Love this pop for pops sake and exactly the right feel for a Monkees tune. Dolenz just has a wonderfully unique tone to his voice that was made for singing songs like this. It makes me very, very happy.
So – that’s two fab pop hits that everybody loves out of two so far. This is an absolute treat – love the Monkeetron and the psychedelic tag. Nice lyric idea, too.
The Monkees weren’t a real group. They were actors. They acted being a pop group. Okay so far? Reading from the same page? Let’s move on. Because of the quality of the material (great songs and performances by a bunch of talented people) Monkees records became great big pop hits. I know this is a difficult concept, Johnny, but do try to get a grip on it, no matter how sketchy. They were great records. With the Monkees name on them. So – Monkees records. Okay? What muddies the water a little – and I can see how you might find this confusing – is that at some point they actually became a real group. They took control in the studio and started to contribute according to their abilities, which in Davy Jones’ case was limited to vocals, cuteness, and tambourine-bothering. He was primarily a show-biz juvenile lead actor, not without charm, and he never developed from there. No big deal. Almost the same as Circus Boy Dolenz, although he had a truly great pop voice, and still does, in his freakin’ seventies! Aaaaand … he wrote some good songs. Tork had some coffee-house folky musical abilities, wrote a few interesting tunes. Nesmith … well, he’s a major talent. Certainly too big a talent to describe in a blog comment. But together, with a whole bunch of other people, they made Monkees records. Records. You may remember hearing records on the radio, thinking “wow! that’s a good record!” At least, I hope you were thinking that and not judging it on who really played what and when. Because if you were, you’ll throw out a lot of great records that weren’t really real.

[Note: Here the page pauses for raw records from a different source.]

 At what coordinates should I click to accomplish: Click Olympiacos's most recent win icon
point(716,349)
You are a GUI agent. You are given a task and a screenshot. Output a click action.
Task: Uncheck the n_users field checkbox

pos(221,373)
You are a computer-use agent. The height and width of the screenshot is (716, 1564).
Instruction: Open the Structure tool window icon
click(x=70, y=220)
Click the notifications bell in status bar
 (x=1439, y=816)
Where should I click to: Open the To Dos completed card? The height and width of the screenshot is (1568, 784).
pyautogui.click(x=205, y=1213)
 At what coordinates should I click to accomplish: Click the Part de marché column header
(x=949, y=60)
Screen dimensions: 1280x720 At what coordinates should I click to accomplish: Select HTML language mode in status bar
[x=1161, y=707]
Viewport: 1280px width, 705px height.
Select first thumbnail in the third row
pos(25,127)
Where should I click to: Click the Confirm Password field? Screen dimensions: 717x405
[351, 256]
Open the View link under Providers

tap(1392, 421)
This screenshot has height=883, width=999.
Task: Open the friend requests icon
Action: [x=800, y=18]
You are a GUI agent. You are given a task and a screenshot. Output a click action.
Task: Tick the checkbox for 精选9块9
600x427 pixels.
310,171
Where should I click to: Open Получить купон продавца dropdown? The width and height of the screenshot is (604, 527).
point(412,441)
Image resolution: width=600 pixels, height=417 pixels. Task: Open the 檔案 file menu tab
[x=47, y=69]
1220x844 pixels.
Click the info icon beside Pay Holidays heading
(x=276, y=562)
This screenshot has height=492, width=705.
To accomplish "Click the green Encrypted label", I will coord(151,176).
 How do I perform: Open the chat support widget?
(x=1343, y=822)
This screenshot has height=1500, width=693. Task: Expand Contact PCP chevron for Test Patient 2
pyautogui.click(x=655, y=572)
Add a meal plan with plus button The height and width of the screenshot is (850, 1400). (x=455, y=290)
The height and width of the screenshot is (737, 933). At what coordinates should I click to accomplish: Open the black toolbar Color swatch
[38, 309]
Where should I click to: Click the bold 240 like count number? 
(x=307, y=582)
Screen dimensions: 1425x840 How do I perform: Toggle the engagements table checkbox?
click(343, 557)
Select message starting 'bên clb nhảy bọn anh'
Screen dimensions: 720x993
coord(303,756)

So back to this record. It’s absolutely a Monkees record. A great Monkees record. Made by a whole bunch of talented people, exactly as they always were.
It’s like 1966 all over again? Just a little bit, perhaps. Enough to make some of us – if not you, alas – very happy.
Johnny, I’m reading your comment here – “Oh it’s a good record right enough. But I wonder how much of it is down to these “Monkees” of which you speak” twice. That’s two times more than you read mine, because the answer is there.
Not at all. Just a little frustrated by my inability to get across some – to me – very basic points about pop music records. And I don’t have a favourite band.
I long for the day when a “new group” (or “artist”) appears who don’t write their own songs, but record brilliant songs by brilliant songwriters. Like – er, The Monkees, or The Hollies (yeah they wrote a few of their own) and all the other groups and singers of that golden age in the 60s before anyone discovered self-expression and the publishing business.
Where are the Dustys and Lulus and Toms and Engleberts these days who can sing the fuck out of a great song?
Great pop, as befits a Monkees record. All they (or those genuinely talented people gathered around them) did was pop and very good pop too. There simply isn’t enough good pop music in the world. I, for one, welcome it. XTC are much, much better, though. I’d far rather a new XTC record.
Unfortunately, there is absolutely no chance of a new XTC record. Andy will not bring the name back if he believes that the material is not up to the standard he deems necessary, and Colin is simply not interested in being part of the music business anymore. The two of them have little or no contact these days.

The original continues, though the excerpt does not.